• ESERCIZIO 1
Nel brano sul glioblastoma, riscrivi il tratto da "La proteina prodotta" fino a "ha detto Iavarone.", sostituendo "fuso mitotico" con "fuso acromatico".
• ESERCIZIO 2
Secondo il brano sul glioblastoma, in quale percentuale dei casi l'introduzione del gene FGFR-TACC in cellule cerebrali di topi sani portava allo sviluppo di un glioblastoma?

• ESTRATTO DELLA PAGINA
=-=-=-=-=

Iavarone e colleghi sono partiti dall’ipotesi secondo cui i glioblastomi possano essere dipendenti da proteine prodotte da fusioni di geni, in analogia a quello che avviene per altri tumori, come la leucemia mieloide cronica. Grazie allo sviluppo di un nuovo metodo per analizzare materiale genomico della cellula, i ricercatori sono riusciti a individuare, in campioni di tessuto tumorale, alcuni tipi di fusione, la più comune delle quali coinvolgeva i geni FGFR (recettori dei fattori di crescita dei fibroblasti) e TACC (transforming acidic coiled-coil).
La proteina prodotta dal nuovo gene FGFR-TACC è in grado di interrompere il fuso mitotico, la struttura cellulare che guida la mitosi, il processo attraverso cui una cellula si divide in due cellule figlie identiche: “Se questo processo avviene in modo non corretto, si ottiene una distribuzione ineguale dei cromosomi. Questa condizione, che è conosciuto come aneuploidia, è ritenuta un segno distintivo di oncogenesi”, ha detto Iavarone.
I successivi esperimenti hanno mostrato che l’introduzione del gene FGFR-TACC in cellule cerebrali di topi sani portava allo sviluppo di un glioblastoma nel 90 per cento dei casi. La somministrazione di un farmaco che inibisce la FGFR chinasi, un enzima essenziale alla funzionalità “deviata” della proteina FGRF-TACC, permetteva invece di controllare le mitosi anormale e di raddoppiare il tempo di sopravvivenza.
Rappresentazione grafica della collaborazione tra biologia sperimentale e computazionale. L’anello esterno rappresenta i risultati del sequenziamento del genoma di glioblastoma, che mostra l’ espressione della fusione FGFR-TACC (picchi rossi). Al centro, la proteina della fusione FGFR-TACC (in rosso) interrompe i fasci di tubulina (in verde), le strutture che supportano la divisione cellulare, nel punto di collegamento fra le due cellule figlie, i cui nuclei sono di colore blu) (Cortesia Antonio Iavarone, Joseph Chan, Oliver Elliott, Raul Rabadan / Columbia University Medical Center)

=-=-=-=-=

• DATI FORNITI
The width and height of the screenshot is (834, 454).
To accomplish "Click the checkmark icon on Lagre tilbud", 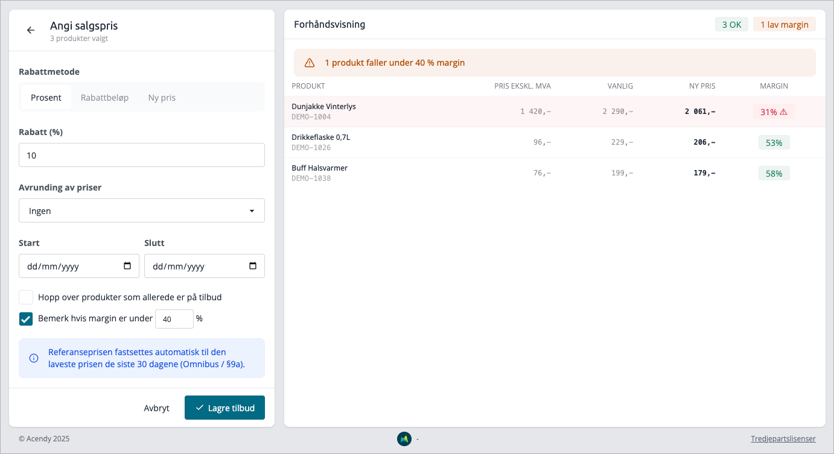I will [x=200, y=408].

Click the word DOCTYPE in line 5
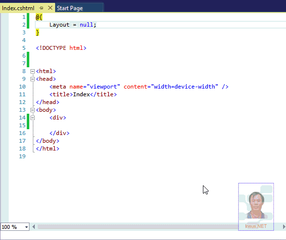(54, 48)
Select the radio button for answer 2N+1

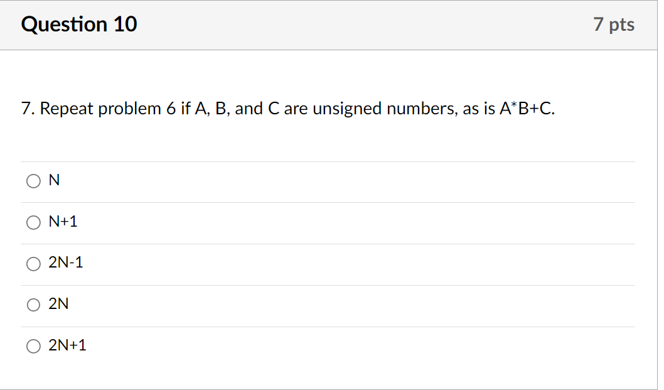pos(34,346)
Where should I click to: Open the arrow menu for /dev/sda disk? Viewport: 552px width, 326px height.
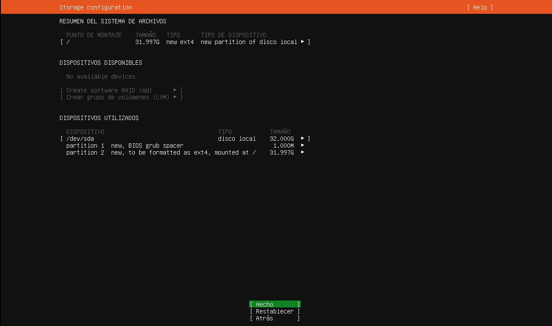tap(303, 139)
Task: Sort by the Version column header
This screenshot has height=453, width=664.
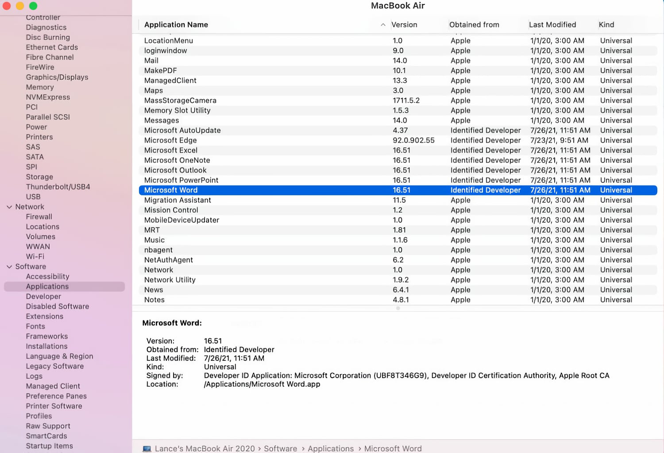Action: pyautogui.click(x=404, y=25)
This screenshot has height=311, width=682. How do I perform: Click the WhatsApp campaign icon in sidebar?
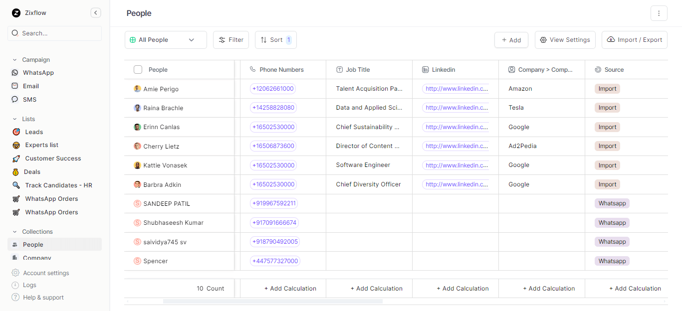(x=15, y=73)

=-=-=-=-=

• RISPOSTA 1
La proteina prodotta dal nuovo gene FGFR-TACC è in grado di interrompere il fuso acromatico, la struttura cellulare che guida la mitosi, il processo attraverso cui una cellula si divide in due cellule figlie identiche: “Se questo processo avviene in modo non corretto, si ottiene una distribuzione ineguale dei cromosomi. Questa condizione, che è conosciuto come aneuploidia, è ritenuta un segno distintivo di oncogenesi”, ha detto Iavarone.

• RISPOSTA 2
Nel 90 per cento dei casi.